Given passage >>
<<<<
Excerpt
Do you know where your tap water comes from? Two thirds of Oregonians get their water from surface sources and most Oregon tap water originates on federal lands, primarily national forests. Rain and snowmelt from forests are collected, treated (sometimes only minimally because the initial quality is excellent) and delivered to businesses, schools and household taps.
Intact forests are natural reservoirs that absorb, store, filter and gradually release water to forest streams. Logging and road building in forest watersheds degrades their natural hydrology. Water that once percolated slowly through stable soils runs off more quickly, carrying with it soil and other sediments. Logged watersheds have both earlier peak flows and greater storm volumes than do pristine watersheds that maintain more consistent flows through the hot summer months.
Logging reduces water quantity in other ways as well. An intact old-growth conifer forest "harvests" water from fog, as droplets condense from the moist air onto the needles, then drop to the ground. The surface area of the needles of a single old-growth Douglas-fir tree, if spread flat, would cover a football field. This "fog drip" contributes up to one third of all precipitation in Portland's Bull Run municipal watershed and, in many Northwest watersheds, may be the only source of summer precipitation.
Of course, when the trees are logged, fog drip no longer occurs. Moreover, without shade from the standing forest, the sun evaporates even more water from the soil. This decreases the amount of water "migrating" into the streams and rivers during the dry summer months when the demand for municipal and irrigation water is greatest. The combination of high summer demand (related to increased population and per capita consumption) and reduced supply (related to roading and logging) may ultimately force us to drink from dirty rivers full of agricultural chemicals, dioxin and sewage. Clackamas area water planners, for example, could be driven to tap the polluted lower Willamette River (home to toxic three-eyed fish), while timber interests continue to deforest and dewater the Clackamas River watershed.
>>>>
Brief 1 >>
Replace "watersheds" with "catchments" throughout everything from "Intact forests are" down to "hot summer months." in the forest watershed passage, and write out that stretch.
Brief 2 >>
Answer these questions from the forest watershed passage:
(a) What share of Oregonians get their water from surface sources?
(b) If spread flat, how much area would the needles of a single old-growth Douglas-fir tree cover?
(c) Which river could Clackamas area water planners be driven to tap?

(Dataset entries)
<<<<
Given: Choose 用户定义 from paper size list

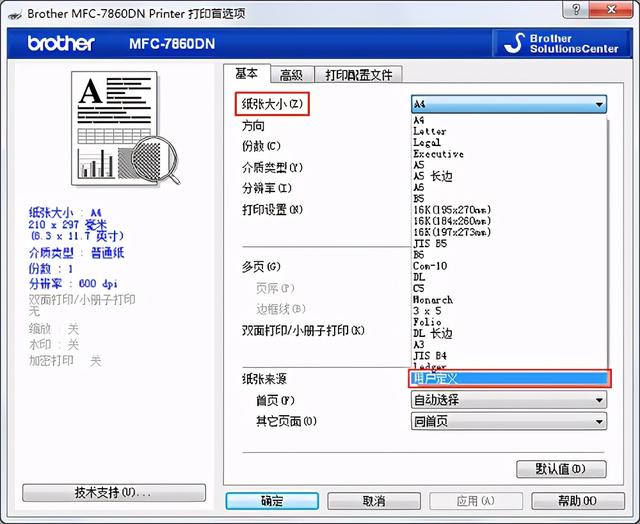Looking at the screenshot, I should [509, 379].
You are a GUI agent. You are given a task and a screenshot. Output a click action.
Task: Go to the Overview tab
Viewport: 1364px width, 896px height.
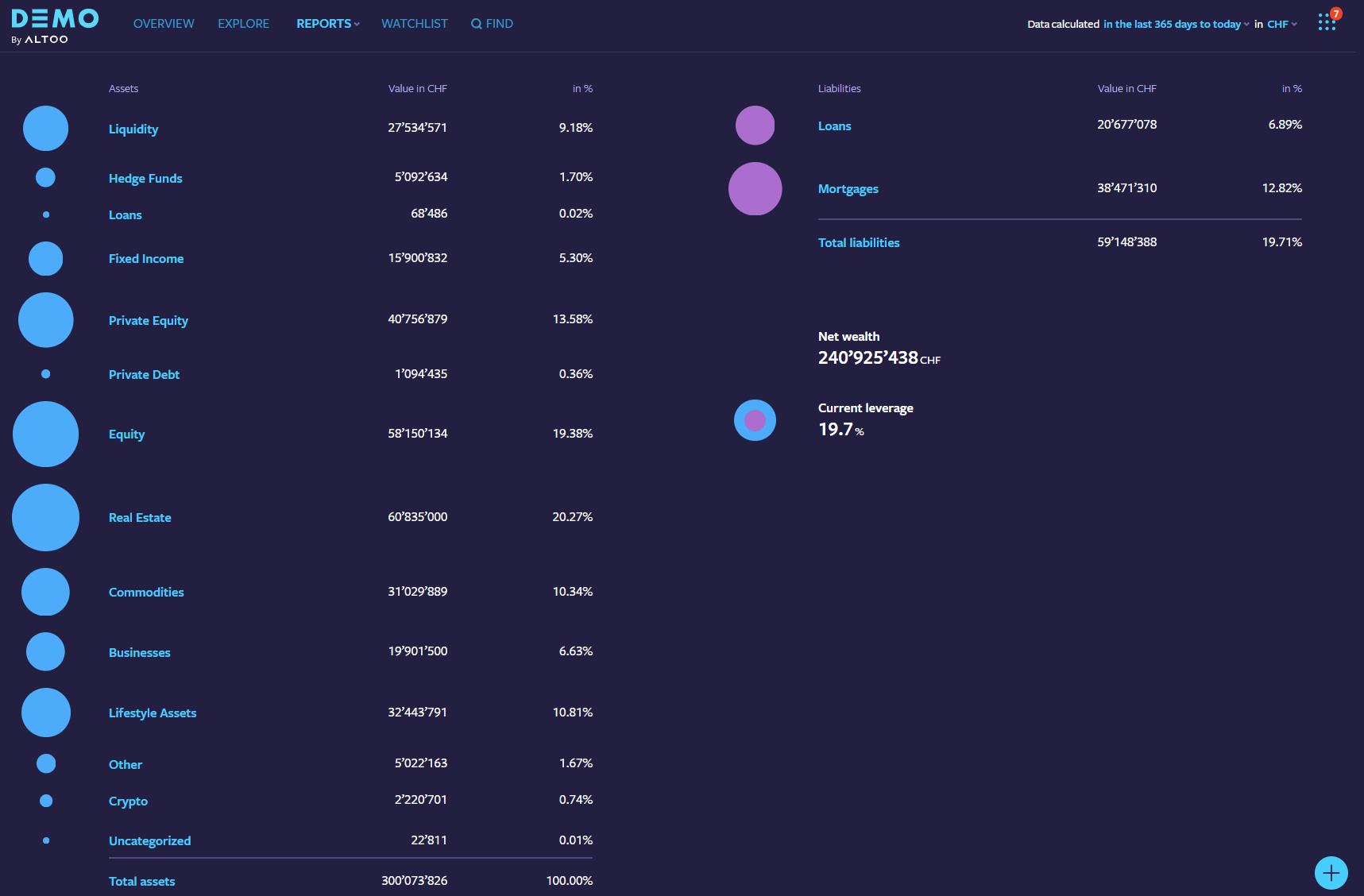[164, 24]
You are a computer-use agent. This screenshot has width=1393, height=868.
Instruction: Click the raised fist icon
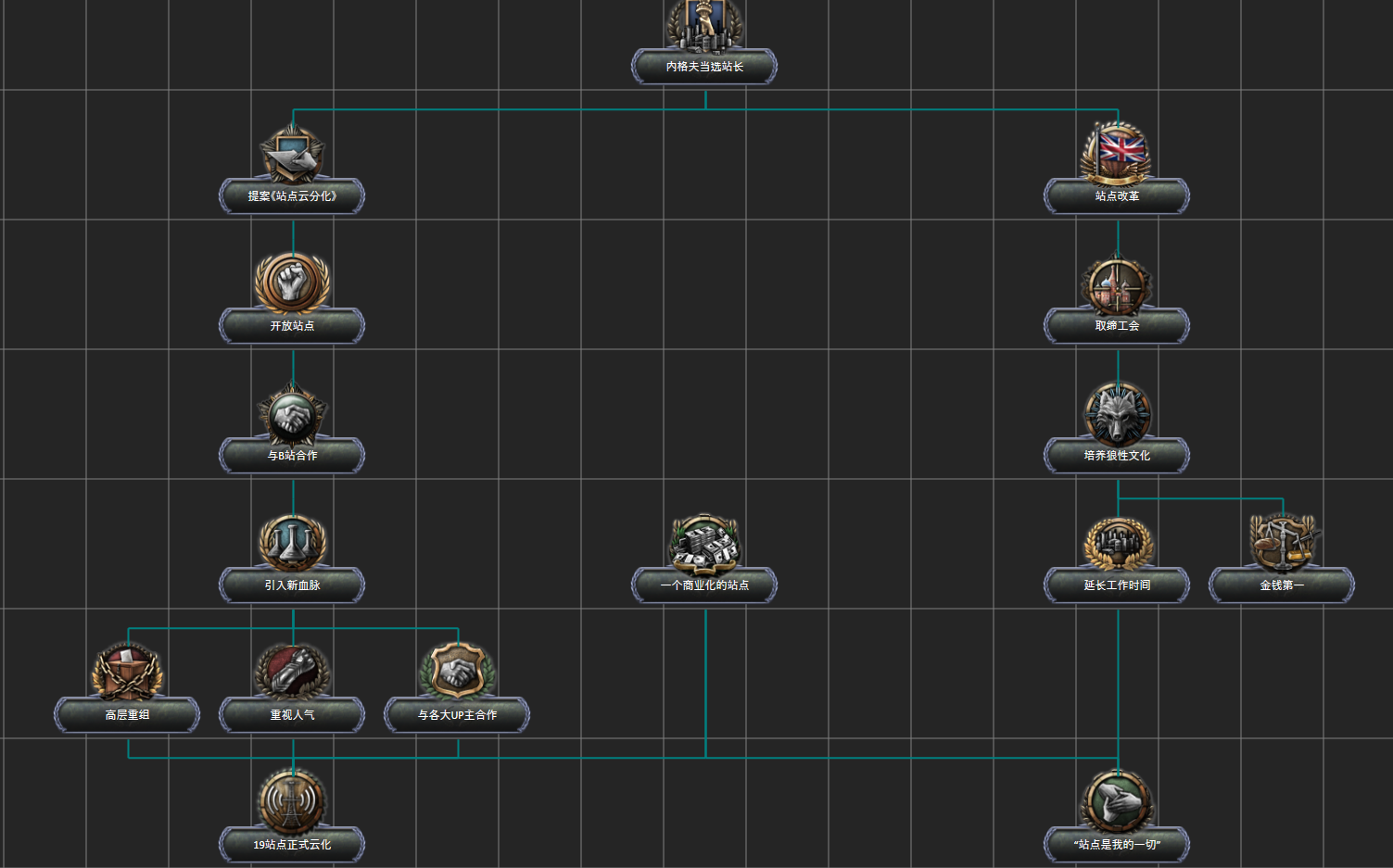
>>>>
Answer box 1 >>
Intact forests are natural reservoirs that absorb, store, filter and gradually release water to forest streams. Logging and road building in forest catchments degrades their natural hydrology. Water that once percolated slowly through stable soils runs off more quickly, carrying with it soil and other sediments. Logged catchments have both earlier peak flows and greater storm volumes than do pristine catchments that maintain more consistent flows through the hot summer months.

Answer box 2 >>
(a) Two thirds.
(b) A football field.
(c) The polluted lower Willamette River.